Curiously, two earliest attested Indo-European languages, Hittite language - Wikipedia and Luwian language - Wikipedia, have a system of possessive affixes. In Hittite it is fully developed in the old language but gets replaced by Genitive of personal pronouns and partly by separate possessive pronouns in the last centuries of the Hittite civilization. Unlike in other language families and in modern Iranic languages, the Hittite system is organized in the most Indo-European way: the fully declinable possessive affixes are added to the fully declinable forms of the nominals, e. g.:
_attas_ "father" (Nom. Sg.) — _attasmis_ "my father" — _attastis_ "your father" — _attassis_ "his father" — _attassummis_ "our father"…
_attan_ "father" (Acc. Sg.) — _attanman_ "my father" — _attantan_ — _attansan_ — _attansumman…
atti_ "to father" (Dat. Sg.) — _attimi_ "to my father" — _attiti_ — _attisi_ — _attisummi…
attiēs_ "fathers" (Nom. Pl.) — _attiēsmis_ "my fathers" — _attiēstes_ — _attiēsses_ — _attiēssummes…
attus_ "fathers" (Acc.

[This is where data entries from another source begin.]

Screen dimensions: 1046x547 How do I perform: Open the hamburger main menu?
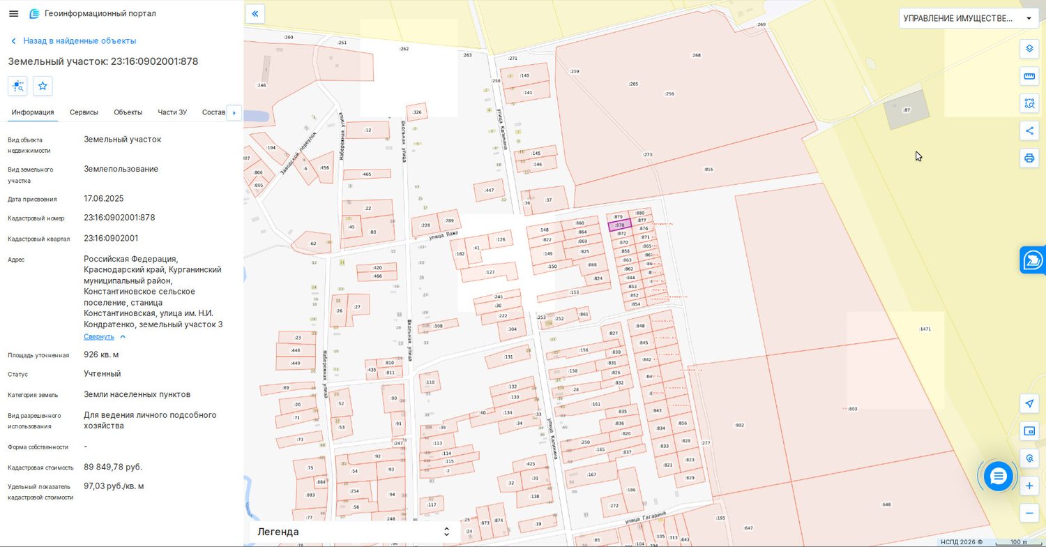[x=13, y=13]
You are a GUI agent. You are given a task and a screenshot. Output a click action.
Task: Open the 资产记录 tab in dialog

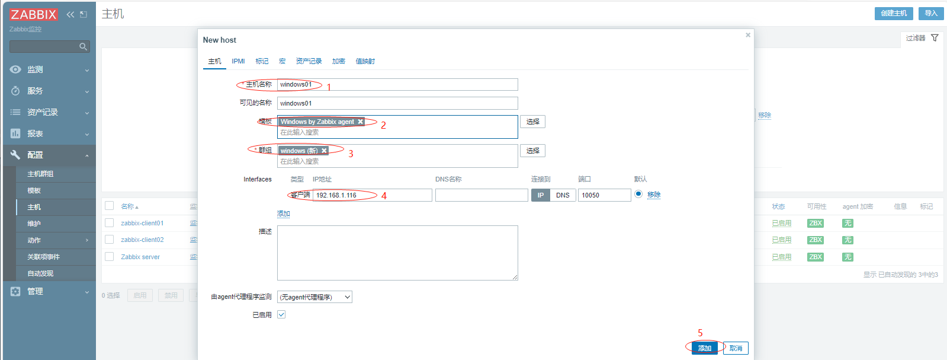pyautogui.click(x=309, y=61)
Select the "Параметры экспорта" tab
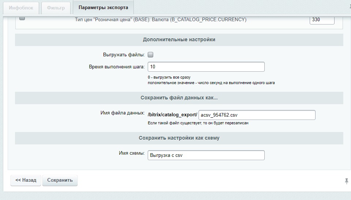Image resolution: width=351 pixels, height=200 pixels. 103,7
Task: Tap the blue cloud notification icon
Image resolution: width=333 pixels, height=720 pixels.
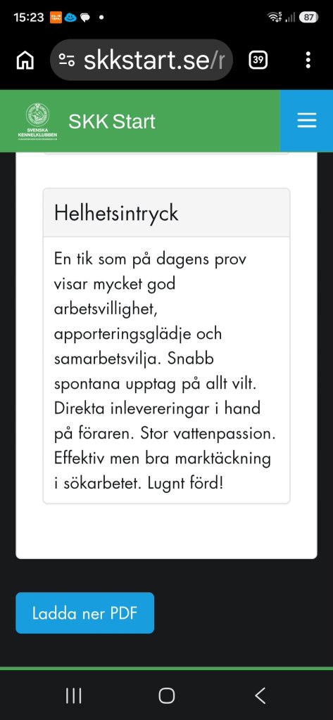Action: (70, 18)
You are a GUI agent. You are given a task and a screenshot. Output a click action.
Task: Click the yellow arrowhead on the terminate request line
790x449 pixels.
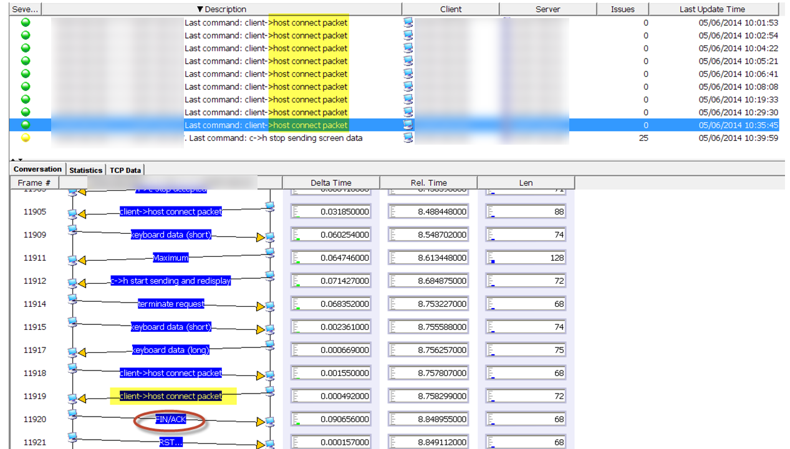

Pl.) — _attusmus_ — _attustus_ — _attussus_ — _attussummus…_​
The neuter nouns have special forms in the Nom./Acc.:
_ı̯ugan_ "yoke" — _ı̯uganmet_ "my yoke" — _ı̯ugantet_ — _ı̯uganset_ — _ı̯ugansummet…
_​Among modern languages an independently developed system of invariable possessive pronouns exists e. g. in Persian: Persian grammar - Wikipedia.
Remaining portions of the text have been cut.